By Kathryn Reed
It’s easy not to want to paddle in Trout Creek. Listening and watching are the preferred activities. If only the binoculars were in the canoe.
A cackle of chirping birds makes it seem like we’ve entered an aviary. Unfamiliar calls fill the air. Flitting about are species we don’t recognize.
Later, Tom Millham from Lake Tahoe Wildlife Care identifies the yellow-headed blackbird.
“We have had them in the past, but not for a very long time. You will see a lot more of them in the Carson Valley,” Millham enlightens me.
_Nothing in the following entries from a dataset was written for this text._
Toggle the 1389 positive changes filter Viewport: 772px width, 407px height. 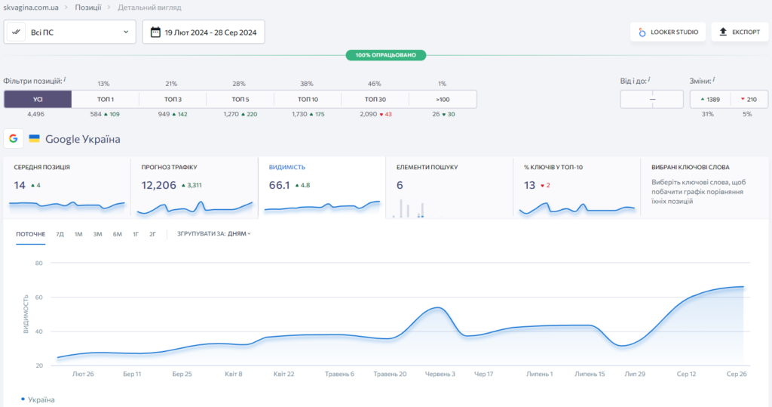(x=710, y=100)
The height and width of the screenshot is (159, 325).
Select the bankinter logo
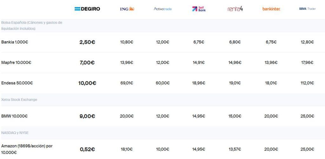point(271,9)
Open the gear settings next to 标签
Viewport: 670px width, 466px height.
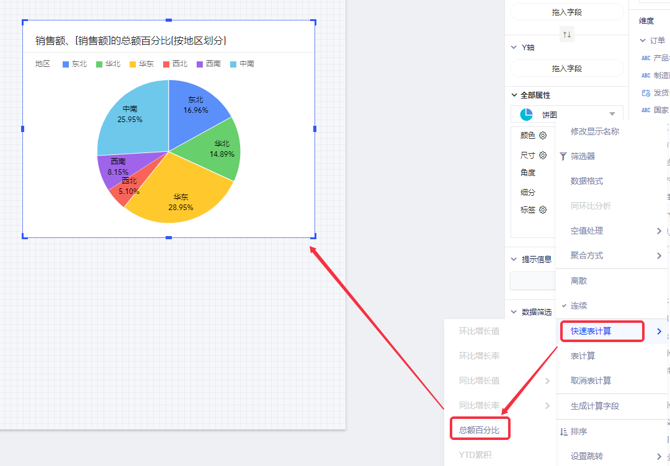pos(543,210)
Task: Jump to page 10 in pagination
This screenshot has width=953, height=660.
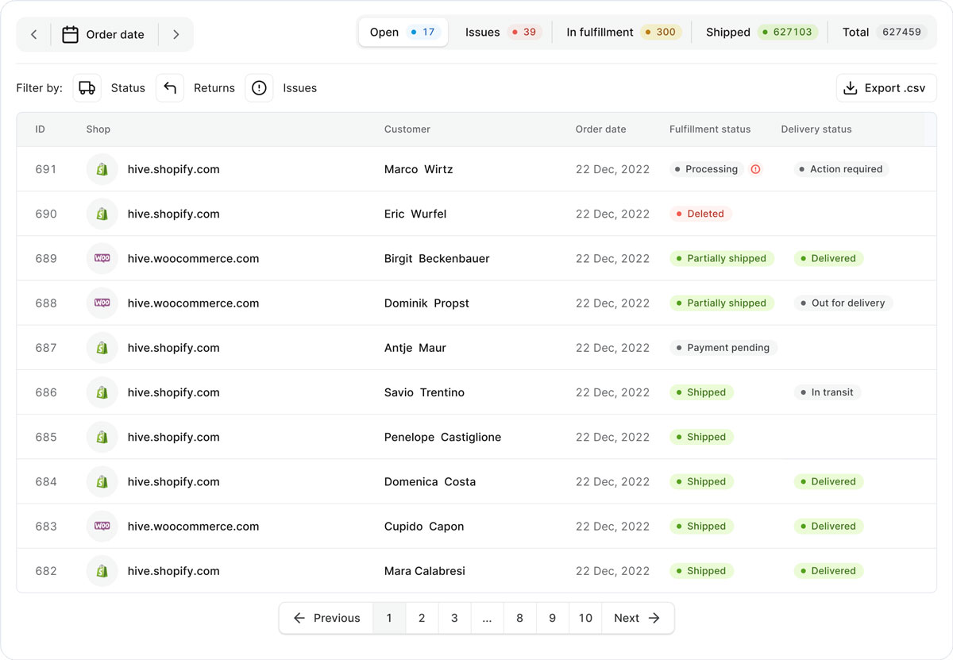Action: (x=585, y=618)
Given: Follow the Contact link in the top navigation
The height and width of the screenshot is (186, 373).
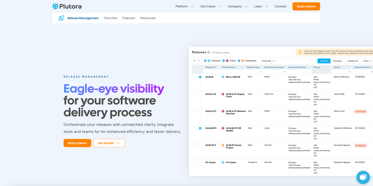Looking at the screenshot, I should [280, 6].
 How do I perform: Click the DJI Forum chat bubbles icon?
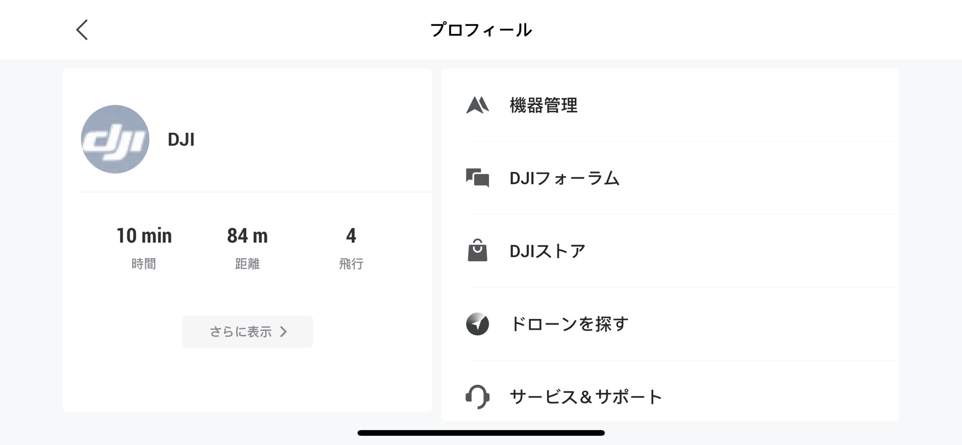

On this Sunday in June the lilies are starting to bloom a vibrant yellow. The balls on the end of the green stem are like round lemons. Green and red lily pads dot the surface; at times making it so there is more plant life than water visible.
Instead of being in the middle of South Lake Tahoe, not far from a busy neighborhood and state highway, it feels like we are paddling in a remote nature preserve. This feeling, in part, has to do with the dog ban in the Upper Truckee Marsh – allowing for more birds to make their home here.
Five of us started the day at Baldwin Beach after having left a car in the homeowners’ association parking lot at Tahoe Keys. (It costs $7 per vehicle to park at Baldwin.) [Editors update: The Tahoe Keys Property Owners Association’s parking lot is private and not open to the public, according to Greg Feet, general manager of the association.]
Trish, Sandy and Pat are in kayaks, while Sue and I are in a canoe.
We opt to begin by going up Taylor Creek. Several inlets have us guessing which way to head. U-turns in a 17-foot canoe can be interesting.
Up another arm we think will lead to where the salmon spawn in the fall and people see the creek from the Rainbow Trail. We don’t make it. A substantial beaver dam blocks our route.
Knowing our ultimate destination is more than four miles away we choose to make another 180-degree turn.
Back onto Lake Tahoe we head toward Camp Richardson. Wakeboarders are to our left, jumping the boat’s wake in the otherwise tranquil waters. Too early to stop for a Rum Runner at the Beacon.
It’s nice to be on the lake early before the boaters and personal watercraft are creating obnoxious noise pollution and making it a bit scary for human powered watercraft.
We take our time, chatting along the way. Then we hit the Keys and it’s time to gawk at the opulence and varied architecture of the gated Lighthouse Shores area that seldom seems to have people occupying these mini-mansions.
On we go.
Entering Trout Creek we have several choices. The water has a mind of its own and no longer is a single body of water through the Upper Truckee Marsh. We head right, away from the houses.
Mount Tallac is like the alter of the outdoors with the snow cross still visible. We are blessed to live and play in this oasis of Mother Nature’s.
To get there:
From South Lake Tahoe, head north on Highway 89. Go past Camp Richardson. On the right will be a sign for Baldwin Beach. Beyond the payment kiosk park to the left where the road makes a Y.
To leave a vehicle at the Keys, go down Tahoe Keys Boulevard (of Highway 50). Follow this until you see the lake; parking on the left.
Paddling – from the beach, go right. At the Keys, you will pass the channel for the houses, then the channel for the marina. Next right is the Upper Truckee River. Keep going on Lake Tahoe. The next inlet is Trout Creek. The creek goes under Highway 50 and to Lake Tahoe Community College. We stayed in the marsh area.